A reverse mortgage is a loan from a financial institution that is specifically for seniors who are also homeowners. They are about to use a portion of the home’s equity, or value, as collateral against that loan. Typically the loan does not need to be repaid until the homeowner permanently moves out of the property or succumbs to death. The homeowner will usually defer repayment of that loan until he/she sells the home or dies. Typically once the homeowner is deceased the remaining relatives, or heirs, give up ownership of the home. In certain situations they may be able to refinance in order to buy the title from the mortgage company.
To qualify you must be at least 62 years of age, and the home must be your primary residence. Also, if you currently have a mortgage it must be low enough to be covered by the amount of the reverse mortgage. The FHA (or Federal Housing Administration) has guidelines set up for eligibility, which include standards for the types of property.
Before even starting the process the borrower must attend a mandatory counseling, which is set up to protect the borrower. Three kinds of reverse mortgages are currently available on the market: proprietary, conversion, and single-purpose.

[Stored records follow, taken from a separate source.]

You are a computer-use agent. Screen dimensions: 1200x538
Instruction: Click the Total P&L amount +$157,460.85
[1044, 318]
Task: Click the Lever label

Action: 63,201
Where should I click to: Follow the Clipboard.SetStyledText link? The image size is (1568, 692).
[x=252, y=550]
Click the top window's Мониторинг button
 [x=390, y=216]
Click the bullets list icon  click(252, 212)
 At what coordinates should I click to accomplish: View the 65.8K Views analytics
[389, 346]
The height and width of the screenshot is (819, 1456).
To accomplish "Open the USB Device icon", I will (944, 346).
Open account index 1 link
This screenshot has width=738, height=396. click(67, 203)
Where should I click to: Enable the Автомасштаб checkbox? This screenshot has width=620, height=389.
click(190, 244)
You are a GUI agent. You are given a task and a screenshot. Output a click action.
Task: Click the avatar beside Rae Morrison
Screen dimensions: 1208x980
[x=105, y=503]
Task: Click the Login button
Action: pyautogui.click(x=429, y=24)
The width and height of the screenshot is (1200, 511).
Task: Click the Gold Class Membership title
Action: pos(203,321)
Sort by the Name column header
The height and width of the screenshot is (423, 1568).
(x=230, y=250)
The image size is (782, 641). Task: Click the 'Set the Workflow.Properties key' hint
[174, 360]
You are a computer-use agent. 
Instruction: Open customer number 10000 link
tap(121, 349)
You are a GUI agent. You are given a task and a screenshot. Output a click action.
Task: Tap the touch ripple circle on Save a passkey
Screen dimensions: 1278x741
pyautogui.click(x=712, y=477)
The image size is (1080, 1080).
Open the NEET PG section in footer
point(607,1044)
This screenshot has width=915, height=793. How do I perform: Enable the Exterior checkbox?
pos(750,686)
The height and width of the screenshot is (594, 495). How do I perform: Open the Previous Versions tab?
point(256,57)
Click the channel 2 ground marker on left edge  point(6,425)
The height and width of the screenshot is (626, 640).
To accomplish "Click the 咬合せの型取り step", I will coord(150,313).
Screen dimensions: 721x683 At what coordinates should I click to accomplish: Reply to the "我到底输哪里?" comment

A single-purpose mortgage is usually issued by government agencies or, in some cases, nonprofit organizations. This type is hands down the cheapest of the three. However, the organization usually requires a specific reason for needing the reverse mortgage, such as hospitalization, mounting debt, or medical bills.
Next we have what is called a proprietary mortgage. This kind usually comes from all different kinds of lenders, mostly from the private sector. The downfall of this type of mortgage is that the lender has control over the requirements of the loan and what the loan can be used for.
The third kind is a conversion mortgage. These types of mortgages are issued by the FHA, and the money can be used at the borrower's discretion. As stated above, this type of mortgage requires a low balance on the home's current mortgage so that the mortgage can be paid off with a portion of the loan.
One of the best advantages of a reverse mortgage is the fact that it is usually not dependent on the borrower's credit score, and you don't pay back the loan until you vacate the premises permanently.